Church sued for $2.3 million over lease policy prohibiting LGBTQ events
A church in Oregon that rents out part of its space is facing a $2.3 million lawsuit over its lease policy that prohibits tenants from hosting LGBTQ events.
According to Courthouse News, the Ambridge Event Center filed a lawsuit against the Holy Rosary Church, claiming that its reputation had been damaged for abiding by the lease policy that required the company to turn away business from the LGBTQ community.
The church, which owns the space at Martin Luther King Jr. Blvd. in northeast Portland, is being sued for breach of contract, discrimination and violation of Oregon civil rights and business laws.

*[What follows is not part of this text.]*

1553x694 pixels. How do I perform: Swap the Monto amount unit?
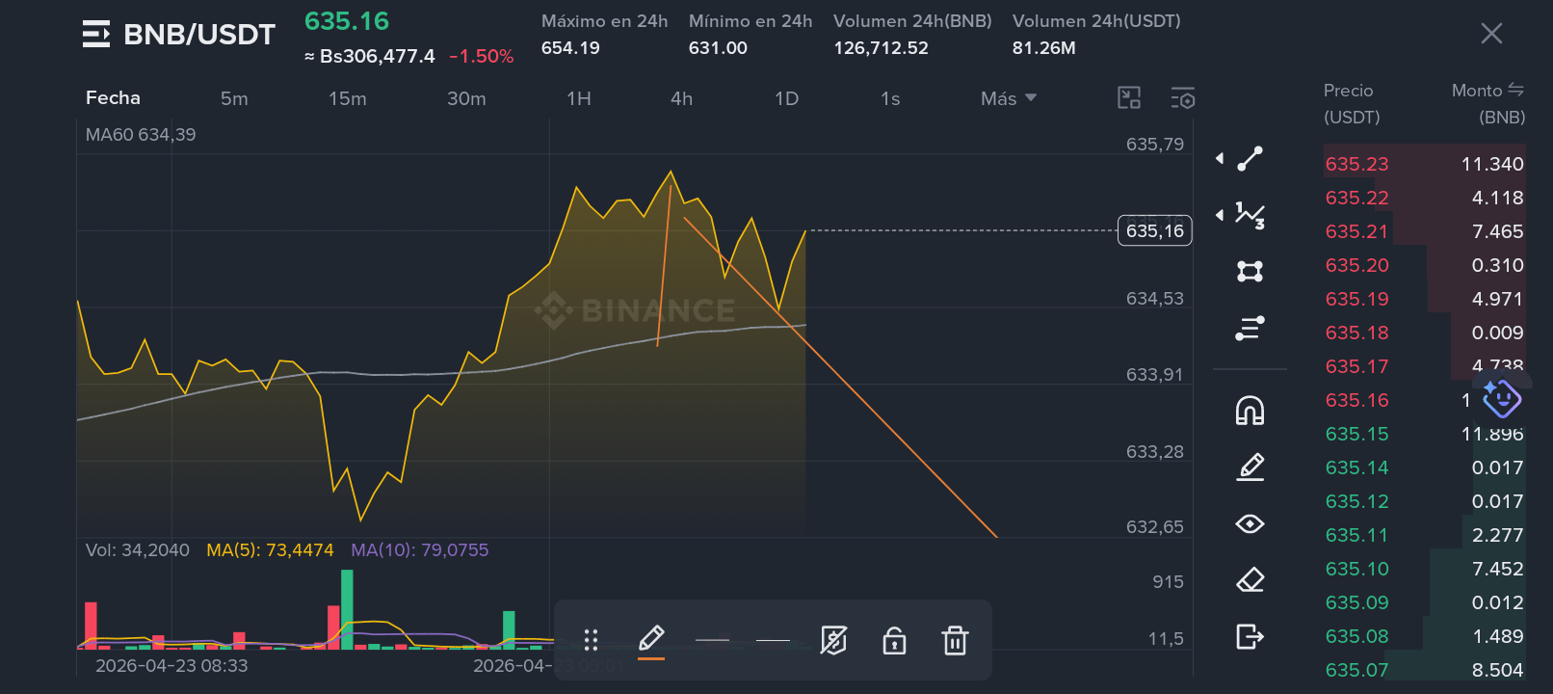click(x=1516, y=90)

The lease contract forbid Ambridge from renting the center "to organizations and groups of people with whom the church wished not to affiliate," the complaint stated, as reported by Courthouse News.
"The church was explicit in prohibiting Ambridge from renting out the Event Center to members of or groups affiliated with the LGBTQ community," it continued.
Ambridge says the business drew negative press in 2015 after it was prohibited from renting out the center to a group "associated with the LGBTQ community."
The group in question did not file any complaint against Ambridge Event Center or the Holy Rosary Church after it was rejected from using the event space.
Ambridge then hired openly gay events coordinator Gary Sorrels in an effort to restore its reputation with its clientele and the LGBTQ community.
The company claims the church issued the notice to vacate "as retaliation for hiring Mr. Sorrels, and because Ambridge had chosen to associate itself with the LGBT community."
Ambridge is seeking $1.8 million in lost income as well as $69,000 in property taxes that it had already paid and $250,000 as reimbursement of money spent on improving the building.
Christine Lewis, the legislative director for the Oregon Bureau of Labor and Industries, said confirm religious groups are exempted from the state's anti-discrimination law under certain circumstances.
The law states that churches are allowed to turn away LGBT groups if "the use of facilities is closely connected with or related to the primary purposes of the church ... and is not connected with a commercial or business activity that has no necessary relationship to the church or institution," Oregon Live reported.